(TASK DESCRIPTION): Only the lines from the line containing "You are a computer-use" through the final line of the entries should be printed, exactly as given, with the pictures left out.

___ SUPPLIED ENTRIES

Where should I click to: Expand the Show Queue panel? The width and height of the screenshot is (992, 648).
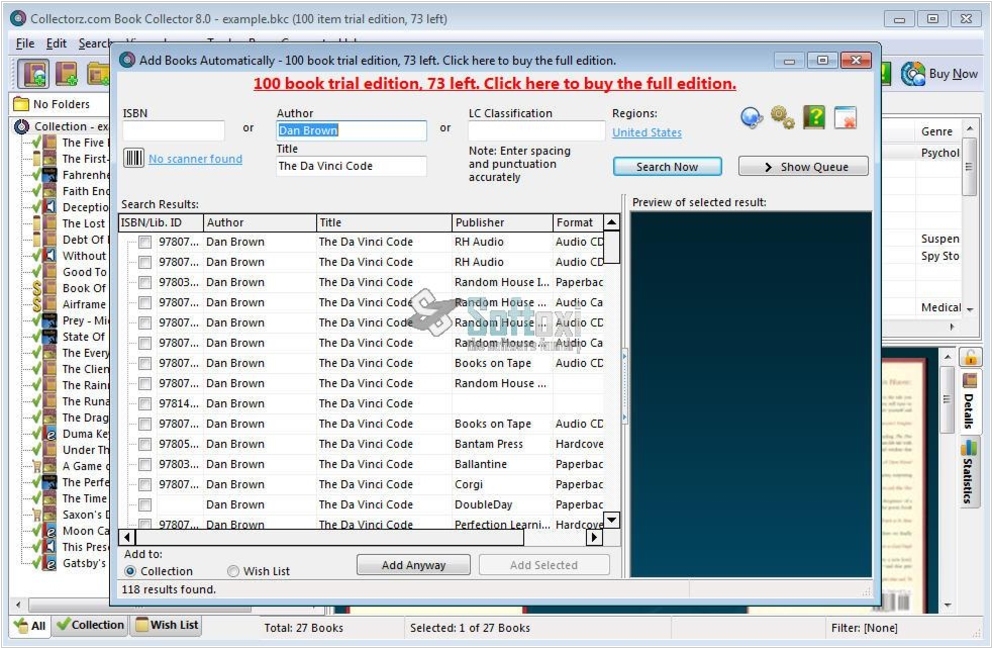coord(803,167)
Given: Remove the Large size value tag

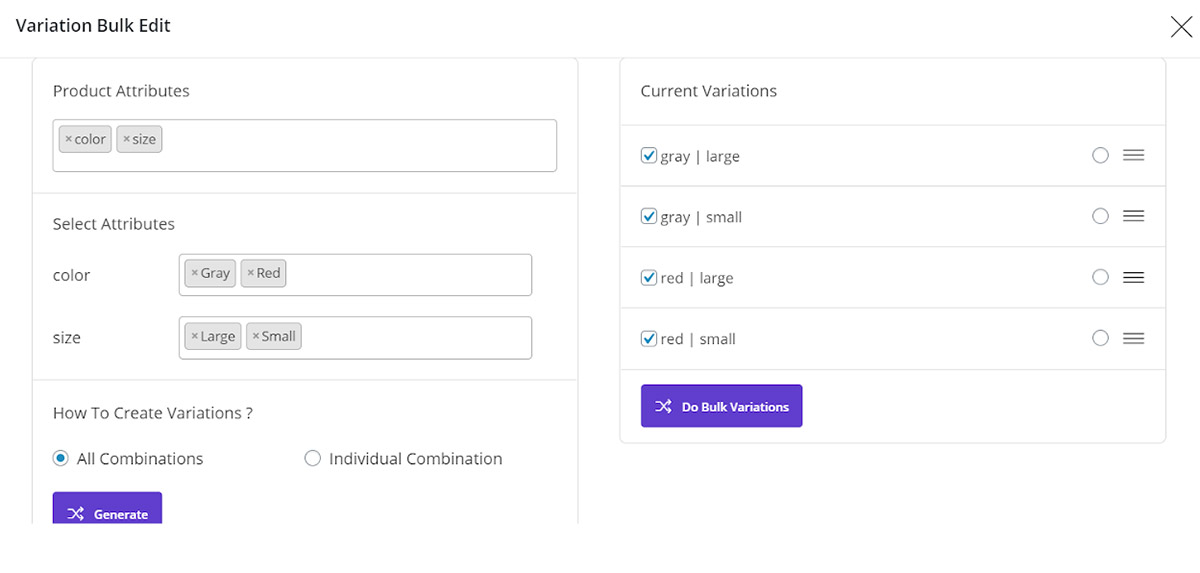Looking at the screenshot, I should pos(194,336).
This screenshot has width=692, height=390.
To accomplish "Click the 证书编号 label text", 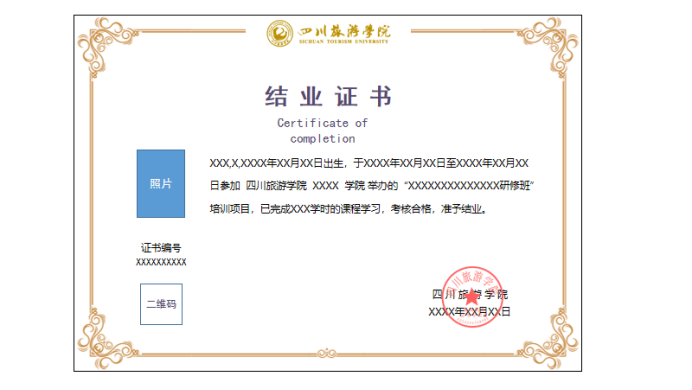I will (x=161, y=248).
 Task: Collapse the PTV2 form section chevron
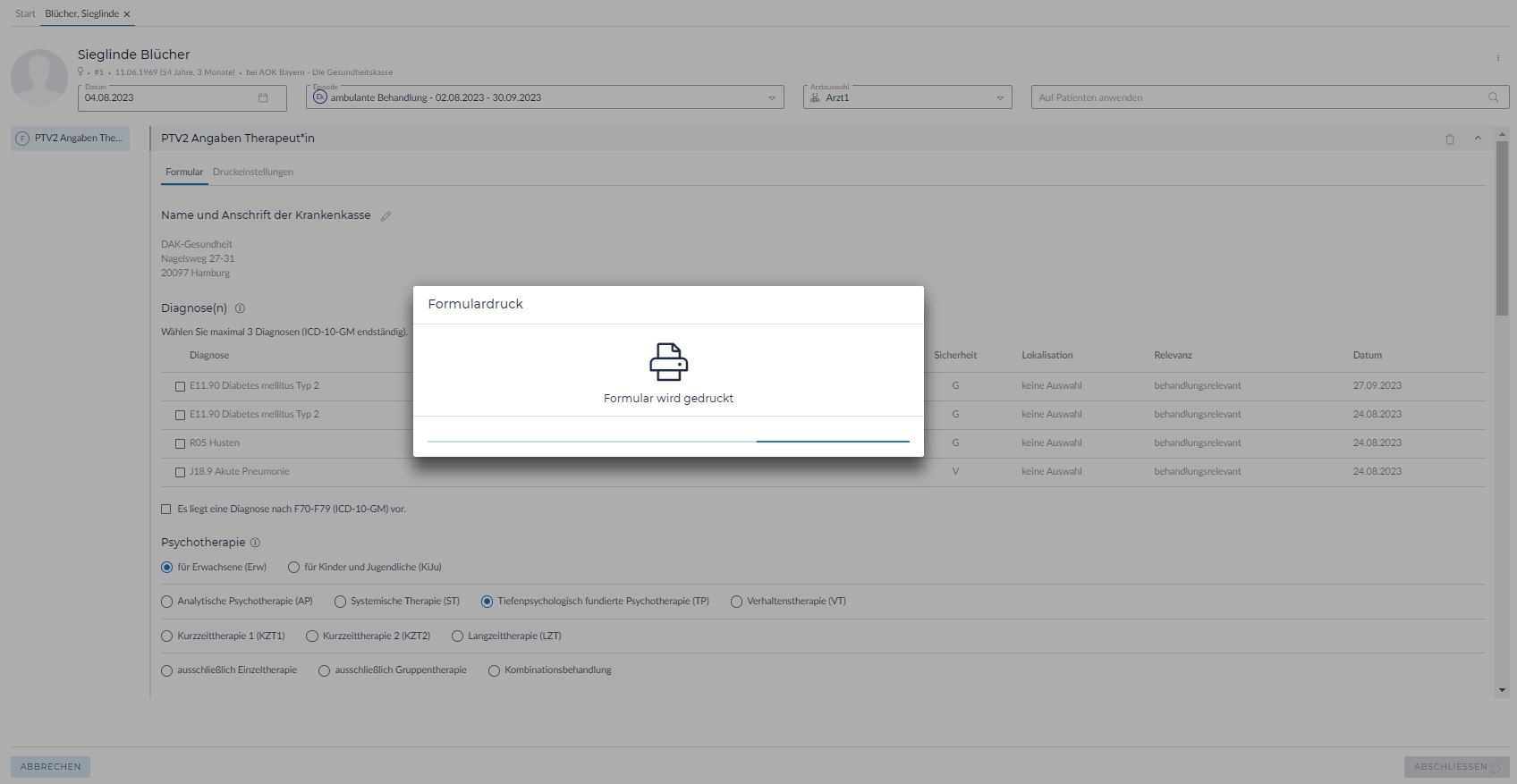click(x=1478, y=139)
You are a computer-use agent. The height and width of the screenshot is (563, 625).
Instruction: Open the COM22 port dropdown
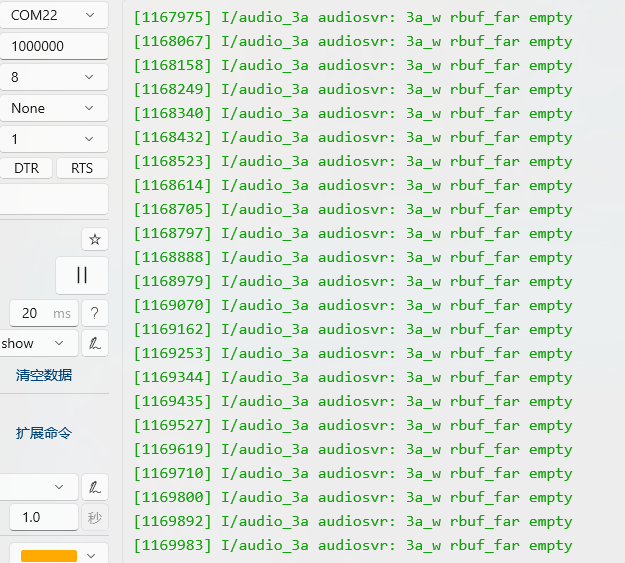click(53, 15)
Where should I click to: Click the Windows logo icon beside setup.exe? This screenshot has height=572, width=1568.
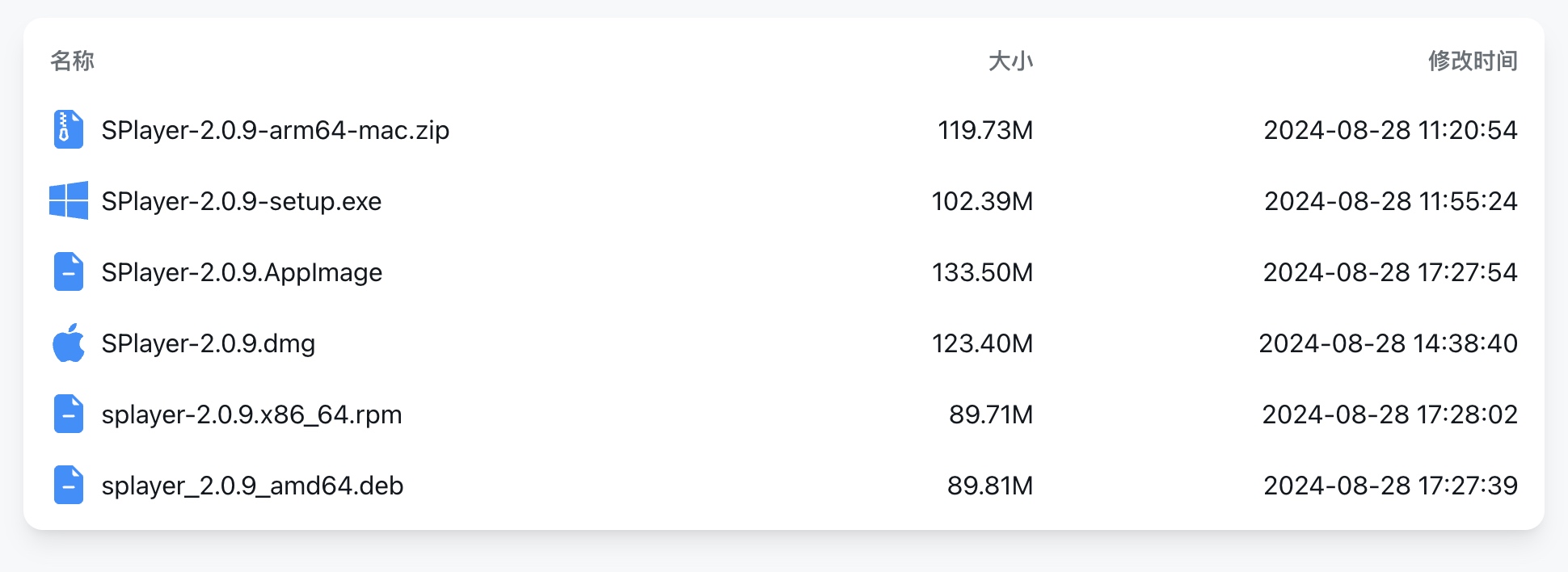point(69,200)
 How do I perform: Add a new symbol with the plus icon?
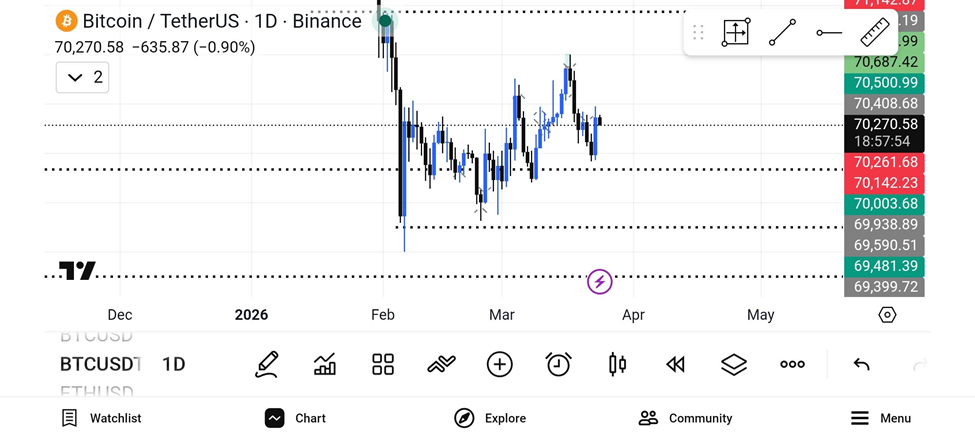(500, 364)
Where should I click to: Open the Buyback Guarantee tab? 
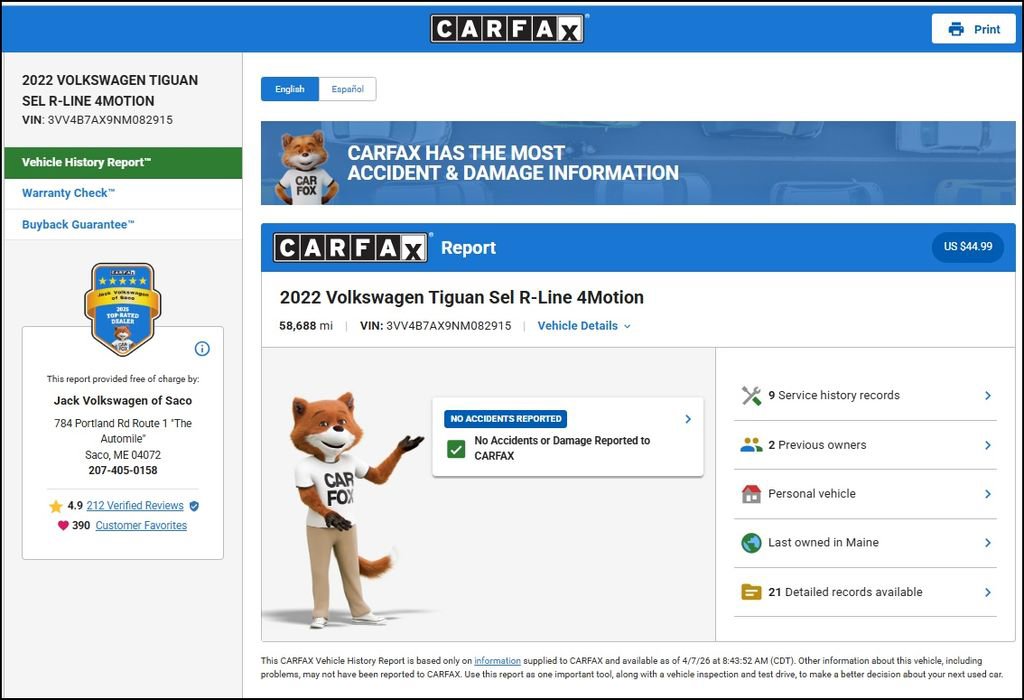78,225
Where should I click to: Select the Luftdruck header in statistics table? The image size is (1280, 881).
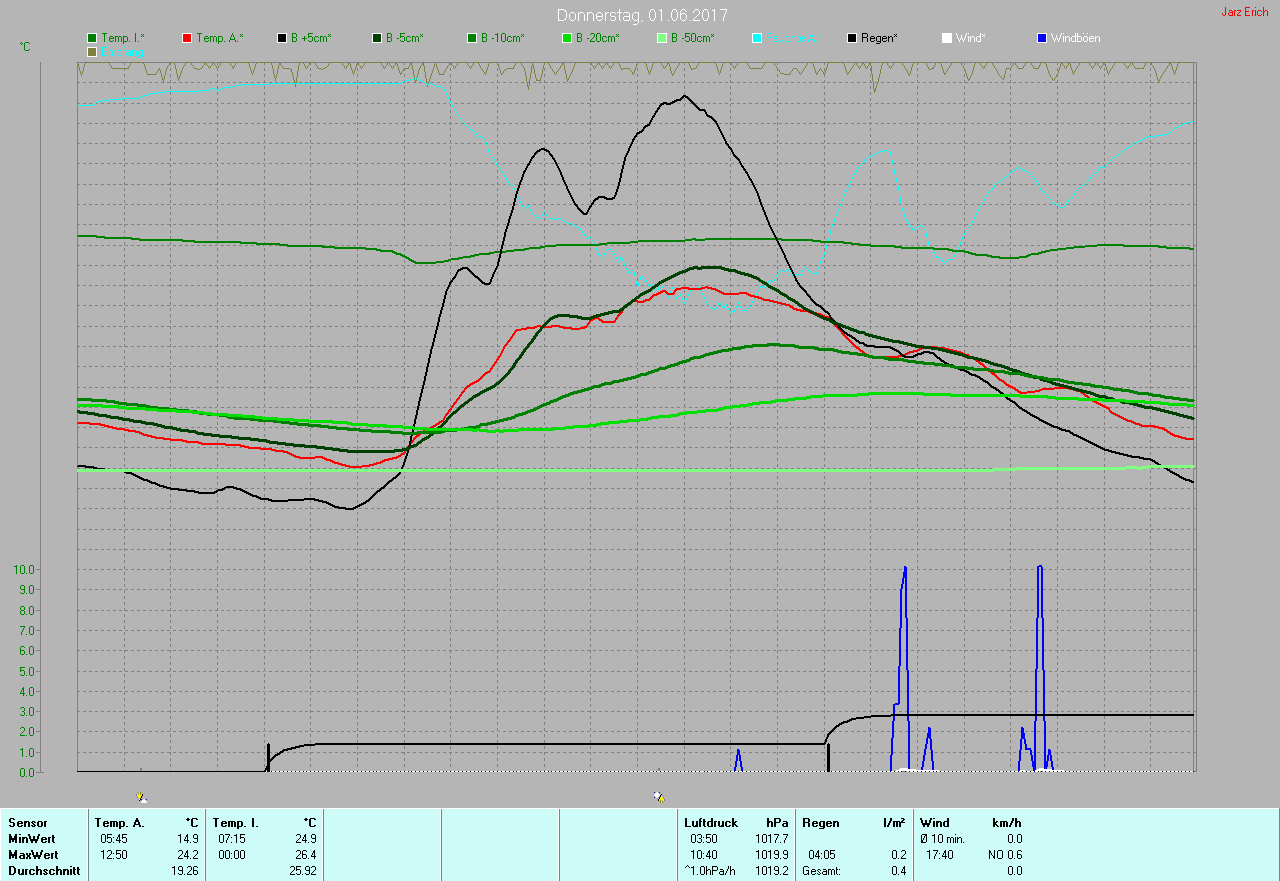(x=711, y=823)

______

(RESPONSE BOX):
You are a computer-use agent. The height and width of the screenshot is (563, 625).
Instruction: Open the COM22 port dropdown
click(53, 15)
Where should I click to: Click the Windows logo icon beside setup.exe? This screenshot has height=572, width=1568.
point(69,200)
 How do I perform: Add a new symbol with the plus icon?
(500, 364)
Where should I click to: Open the Buyback Guarantee tab? 
78,225
Where should I click to: Select the Luftdruck header in statistics table? The image size is (1280, 881).
(x=711, y=823)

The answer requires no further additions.